I'd like to get more info on how Filestore networking works and how it chooses an IP address- I can't find anything in the docs
IP address range Each Cloud Filestore instance must have an IP address range associated with it. The IP address range must be from within the internal IP address ranges (10.0.0.0/8, 172.16.0.0/12, and 192.168.0.0/16) and have a block size of 29. Examples of valid Cloud Filestore instance IP address ranges are 10.0.3.0/29 and 172.31.0.0/29.
You can assign the IP address range if there's a specific one you want to use, otherwise Cloud Filestore picks a random range to use from within the internal IP address ranges. If the range is already in use, the service tries again until it finds one that is free. If you assign an IP address range, make sure it doesn't overlap with any existing subnets in the VPC network that the Cloud Filestore instance uses, or with the IP address ranges assigned to any other existing Cloud Filestore instances in that network.
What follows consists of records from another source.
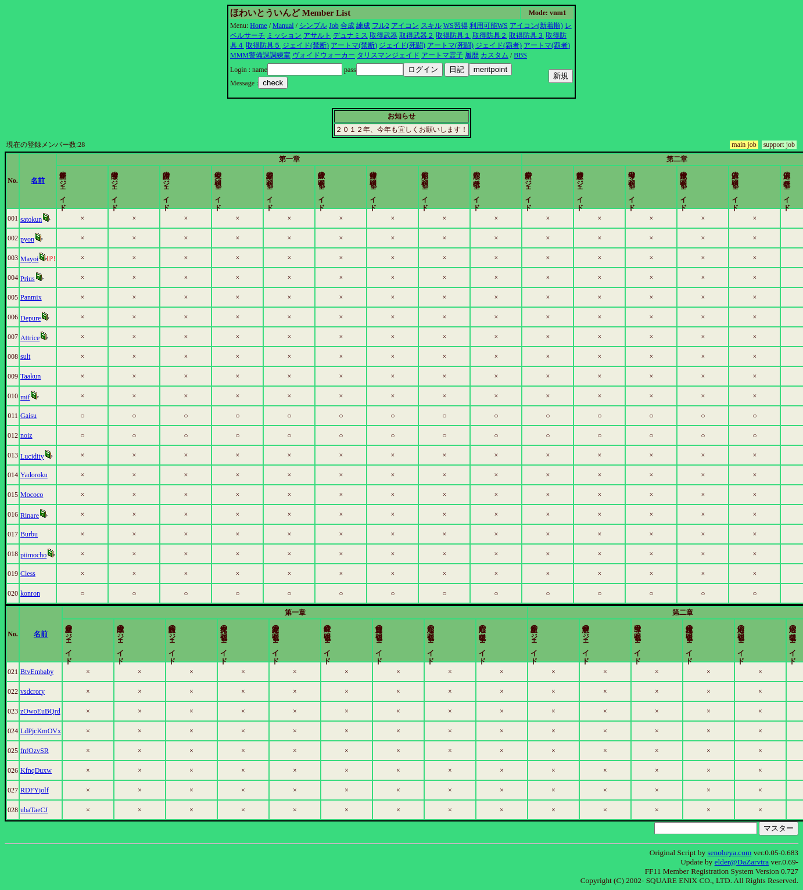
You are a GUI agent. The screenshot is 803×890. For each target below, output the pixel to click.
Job (334, 25)
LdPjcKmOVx (66, 731)
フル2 (380, 25)
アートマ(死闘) (450, 45)
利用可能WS (488, 25)
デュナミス (350, 35)
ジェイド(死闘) (402, 45)
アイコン (405, 25)
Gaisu (54, 416)
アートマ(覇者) (547, 45)
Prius (53, 279)
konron (56, 593)
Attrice (56, 338)
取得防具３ (526, 35)
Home (258, 25)
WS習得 (455, 25)
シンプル (313, 25)
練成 (363, 25)
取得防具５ (263, 45)
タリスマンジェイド (388, 55)
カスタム (494, 55)
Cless (54, 574)
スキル (431, 25)
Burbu (55, 534)
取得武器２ (416, 35)
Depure (56, 318)
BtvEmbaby (63, 672)
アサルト (317, 35)
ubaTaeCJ (60, 810)
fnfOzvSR (60, 751)
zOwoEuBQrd (66, 711)
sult (51, 356)
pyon (53, 239)
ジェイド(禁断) (305, 45)
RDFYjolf (60, 790)
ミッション (284, 35)
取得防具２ (489, 35)
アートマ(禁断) (354, 45)
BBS (520, 55)
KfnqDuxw (62, 770)
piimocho (59, 555)
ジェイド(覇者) (498, 45)
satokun (57, 219)
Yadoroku (60, 475)
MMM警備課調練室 (260, 55)
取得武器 (383, 35)
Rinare (55, 515)
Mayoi (55, 259)
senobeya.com (729, 852)
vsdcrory (58, 691)
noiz (52, 435)
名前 (139, 180)
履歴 (472, 55)
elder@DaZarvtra (742, 861)
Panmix (57, 297)
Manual (283, 25)
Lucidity (58, 456)
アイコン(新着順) (536, 25)
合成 (347, 25)
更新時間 (749, 180)
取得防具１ (453, 35)
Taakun (56, 376)
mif (51, 397)
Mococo (57, 495)
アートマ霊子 (442, 55)
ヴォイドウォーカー (323, 55)
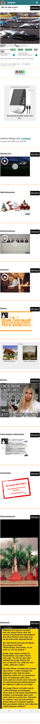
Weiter (35, 8)
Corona (14, 9)
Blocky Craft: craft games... (10, 361)
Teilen (5, 64)
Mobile (20, 49)
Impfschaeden (5, 473)
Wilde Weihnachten (7, 192)
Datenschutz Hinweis (20, 74)
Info (18, 64)
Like (2, 64)
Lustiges (9, 9)
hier (32, 58)
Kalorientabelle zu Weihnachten (12, 434)
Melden (15, 64)
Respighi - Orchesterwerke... (30, 361)
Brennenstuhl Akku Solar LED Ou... (20, 117)
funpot (11, 2)
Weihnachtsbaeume (7, 516)
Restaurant (4, 269)
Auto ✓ (13, 49)
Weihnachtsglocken (7, 231)
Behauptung (4, 622)
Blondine (3, 380)
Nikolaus (3, 308)
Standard (28, 49)
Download (9, 64)
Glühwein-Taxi (5, 153)
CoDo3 (27, 64)
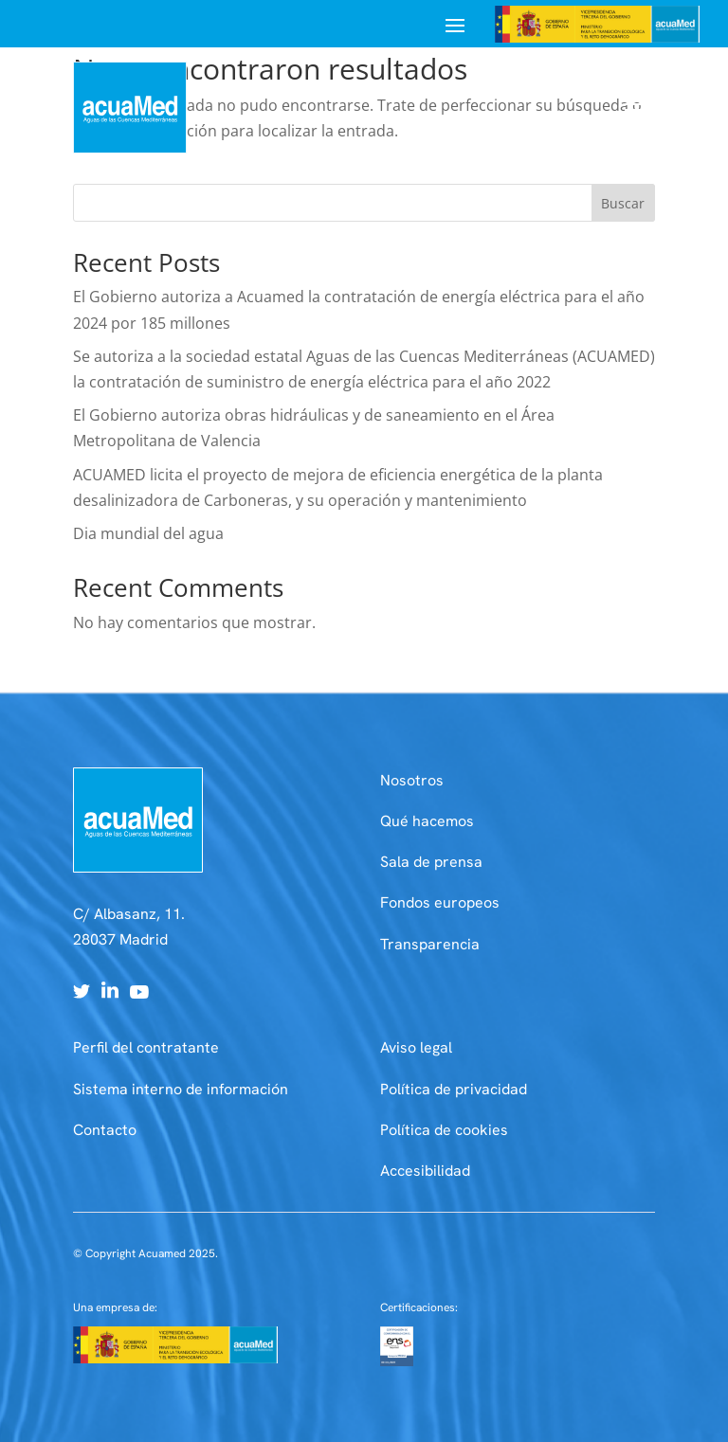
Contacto (104, 1130)
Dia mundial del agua (148, 533)
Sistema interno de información (180, 1089)
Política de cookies (444, 1130)
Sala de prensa (431, 862)
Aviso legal (416, 1047)
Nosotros (412, 780)
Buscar (623, 203)
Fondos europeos (440, 902)
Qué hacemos (427, 821)
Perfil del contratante (146, 1047)
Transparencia (430, 944)
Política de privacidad (453, 1089)
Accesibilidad (425, 1171)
/29 means it needs 8 IP addresses. What does it do with all those addresses? I need ONE static IP address for the instance because that's how I will map to its shares: https://cloud.google.com/filestore/docs/accessing-fileshares
It looks like I can't choose which address it assigns the instance. Will that address ever change? This behaviour is weird because for most services I would reserve a static internal IP and use that. I don't like how the IP config is embedded in the instance config.
When we create a Filestore instance, it has a fixed IP address that will not change for the lifetime of that Filestore definition. You can't specify what the exact IP address will be. Instead, it is allocated for you. When you create the Filestore instance, the address will be allocated within the range of:
Behind the scenes, it is possible that Filestore may be "implemented" (served) across a set of back-end machines (owned/hosted by Google). This should be transparent to you as all you will ever see will be a single IP address that logically represents your NFS server.
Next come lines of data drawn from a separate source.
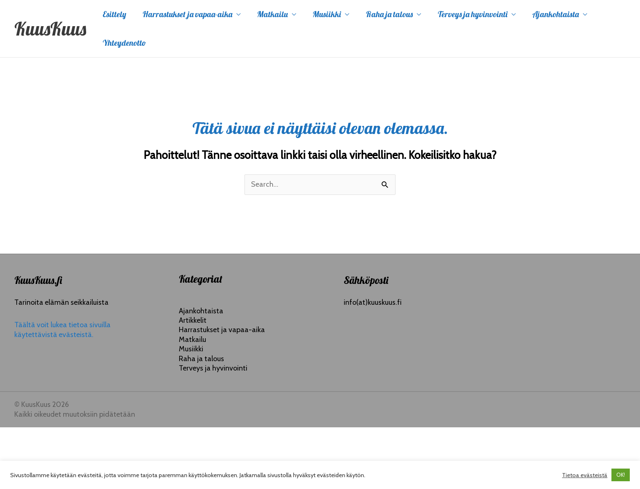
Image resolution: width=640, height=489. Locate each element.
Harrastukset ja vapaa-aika (187, 14)
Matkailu (272, 14)
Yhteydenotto (124, 43)
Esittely (114, 14)
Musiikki (327, 14)
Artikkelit (193, 320)
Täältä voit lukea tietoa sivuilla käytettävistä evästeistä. (62, 329)
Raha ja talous (389, 14)
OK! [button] (620, 474)
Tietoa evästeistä (584, 475)
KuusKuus (50, 28)
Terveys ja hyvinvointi (472, 14)
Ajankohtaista (555, 14)
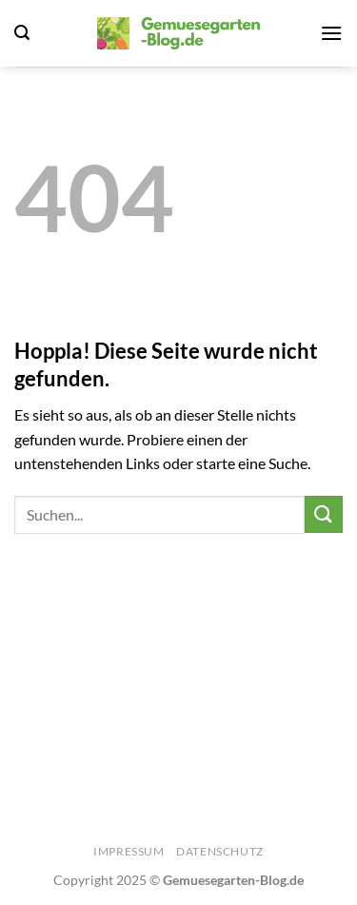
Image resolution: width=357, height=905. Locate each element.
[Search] (22, 32)
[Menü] (331, 33)
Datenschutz (220, 851)
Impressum (129, 851)
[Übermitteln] (324, 514)
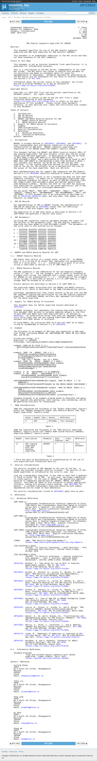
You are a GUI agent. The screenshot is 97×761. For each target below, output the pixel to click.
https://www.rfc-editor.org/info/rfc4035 (47, 595)
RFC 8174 (56, 635)
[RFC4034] (61, 143)
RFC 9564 (81, 22)
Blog (93, 1)
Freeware (5, 13)
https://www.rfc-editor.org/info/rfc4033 (47, 577)
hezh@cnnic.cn (28, 739)
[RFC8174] (36, 196)
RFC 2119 (60, 565)
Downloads (87, 1)
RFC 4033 (29, 576)
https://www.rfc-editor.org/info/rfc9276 (47, 646)
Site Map (5, 751)
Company (40, 13)
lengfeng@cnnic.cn (30, 707)
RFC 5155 (42, 611)
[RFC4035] (76, 143)
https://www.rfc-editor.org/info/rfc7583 (47, 630)
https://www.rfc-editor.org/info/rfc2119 (47, 569)
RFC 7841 (36, 78)
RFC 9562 (16, 22)
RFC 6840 (81, 618)
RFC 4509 (61, 600)
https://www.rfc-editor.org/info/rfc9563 (34, 85)
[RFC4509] (44, 207)
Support (31, 13)
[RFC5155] (18, 307)
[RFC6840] (34, 173)
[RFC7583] (73, 484)
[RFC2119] (26, 196)
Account (74, 1)
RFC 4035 (43, 593)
Within Google, the VPC Network you are using is software defined. This means that Google can do "magic" behind the scenes to implement the service. When you define your Filestore instance, you must reserve eight IP addresses for Filestore's use. How these addresses are used is not exposed. Neither is which one of these will be used as the single address you will use to contact Filestore. You have the option of specify (allocating) an eight element IP address range which Filestore will use or, by default, allow Filestore to pick eight unused elements and reserve those for Filestore.
Your contract with the service is:
In either case, the single IP address that is told to you is the one you will hence forth use to access Filestore.